2.0 Identification des Risques Majeurs
Basé sur des menaces identifiées par la Direction Générale de la Sécurité Intérieure (DGSI).
2.1 Risque de Divulgation d’Informations Confidentielles
⚠️ Cas concret : L’utilisation d’outils de traduction ou de rédaction « gratuits » en ligne pour des documents internes expose ces données à être stockées sur des serveurs étrangers et utilisées pour entraîner des modèles publics, créant un risque critique de fuite.
2.2 Risques liés à la Prise de Décision Automatisée
Une confiance excessive en l’IA peut engendrer :
- Perte de contrôle : Diminution de la vigilance humaine et effet « Boîte Noire » (décisions inexplicables).
- Biais et Discrimination : Reproduction des biais présents dans les données d’entraînement.
- Hallucinations : Génération d’informations plausibles mais factuellement fausses.

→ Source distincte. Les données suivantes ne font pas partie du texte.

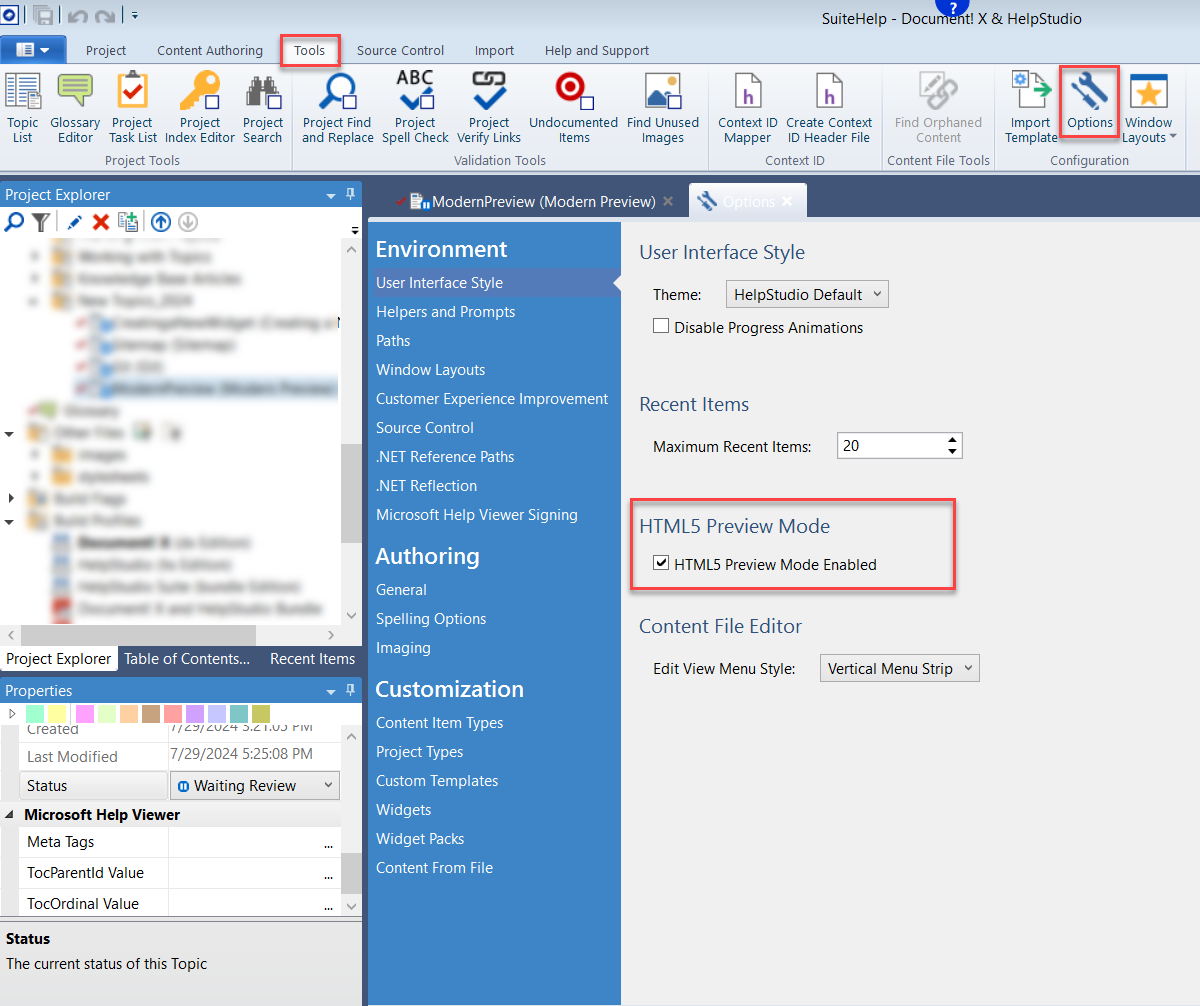Open Project Verify Links tool

pyautogui.click(x=489, y=107)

2.3 Risques de Cyberattaques et Malveillance
L’IA amplifie les menaces suivantes :
| Type d’Attaque | Description et Impact |
| Génération de contenus malveillants | Phishing et faux sites web imitant parfaitement le style humain. |
| Spear Phishing amélioré | Attaques ultra-ciblées basées sur l’analyse de données publiques. |
| Deepfakes (Hypertrucage) | Usurpation d’identité (voix/vidéo) d’un dirigeant pour fraude ou chantage. |
| Exemples contradictoires | Manipulation de données d’entrée pour tromper l’IA. |
| Empoisonnement des données | Injection de fausses données durant l’apprentissage pour saboter l’IA. |
3.0 Règles Impératives de Sécurité
Ces règles sont des obligations strictes.

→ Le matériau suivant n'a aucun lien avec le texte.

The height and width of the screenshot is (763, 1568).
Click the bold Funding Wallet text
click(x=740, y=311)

3.1 Gestion des Données et Confidentialité
- ⛔ Interdiction formelle des données sensibles : Ne JAMAIS soumettre d’information stratégique, commerciale ou financière dans un outil d’IA non approuvé.

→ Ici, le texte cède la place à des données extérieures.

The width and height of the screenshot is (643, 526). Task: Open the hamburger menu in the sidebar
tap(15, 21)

- ⛔ Interdiction des données personnelles : Pas de noms, adresses ou coordonnées (conforme au RGPD).
- ✅ Anonymisation systématique : Toute requête sur un outil approuvé doit être rendue anonyme.
3.2 Sélection des Outils
- Outils approuvés uniquement : Utilisez exclusivement les outils validés par la DSI (privilégier l’IA générative payante de l’entreprise).
- Souveraineté : La priorité est donnée aux solutions hébergées en France/Europe.
3.3 Vérification Humaine (Human-in-the-loop)
- Vérification systématique : Aucune décision critique ne doit être prise par l’IA seule. Tout résultat doit être validé par un expert humain.
- Transparence : Signalez systématiquement l’usage de l’IA dans vos livrables.
4.0 Rôles et Responsabilités
- Collaborateurs : Appliquer les règles, utiliser les outils approuvés, faire preuve d’esprit critique et signaler les incidents.
- Management : Former les équipes, promouvoir la sécurité et valider la pertinence des cas d’usage.
- DSI (Direction des Services Informatiques) : Définir les outils sécurisés, former les utilisateurs et gérer les incidents de sécurité.
5.0 Non-Conformité et Signalement
Le non-respect de cette directive (notamment la fuite de données via des outils non autorisés) constitue une faute professionnelle pouvant entraîner des sanctions jusqu’au licenciement.
🚨 Signalement immédiat : Pour tout événement suspect (phishing, deepfake) ou question :
👉 Email : securite-informatique@[nom_de_l_entreprise].com
Le « Mémo Synthétique » (Pour email ou affichage)
Si vous devez communiquer ces règles rapidement aux équipes sans leur faire lire tout le document juridique, voici une version résumée :
OBJET : Les 5 Commandements de l’IA chez [Nom de l’Entreprise]
Pour profiter de l’IA sans mettre en danger notre entreprise, voici les règles d’or à respecter dès aujourd’hui :
- PAS DE SECRETS DANS L’IA : Ne copiez-collez jamais de données confidentielles, stratégiques ou de données clients (RGPD) dans ChatGPT, DeepL gratuit ou autres outils publics.
- OUTILS VALIDÉS UNIQUEMENT : Utilisez exclusivement les solutions fournies et approuvées par la DSI.
- L’HUMAIN RESTE LE PILOTE : L’IA propose, vous disposez. Vérifiez toujours les informations générées (risque d’erreurs et d’hallucinations).
- SOYEZ TRANSPARENTS : Si un rapport a été généré avec l’aide d’une IA, mentionnez-le.
- VIGILANCE CYBER : Attention aux deepfakes (vidéo/audio) et aux emails de phishing ultra-réalistes. En cas de doute, vérifiez par un autre canal.
Le non-respect de ces règles de confidentialité expose à des sanctions disciplinaires. Pour toute question : contactez la DSI.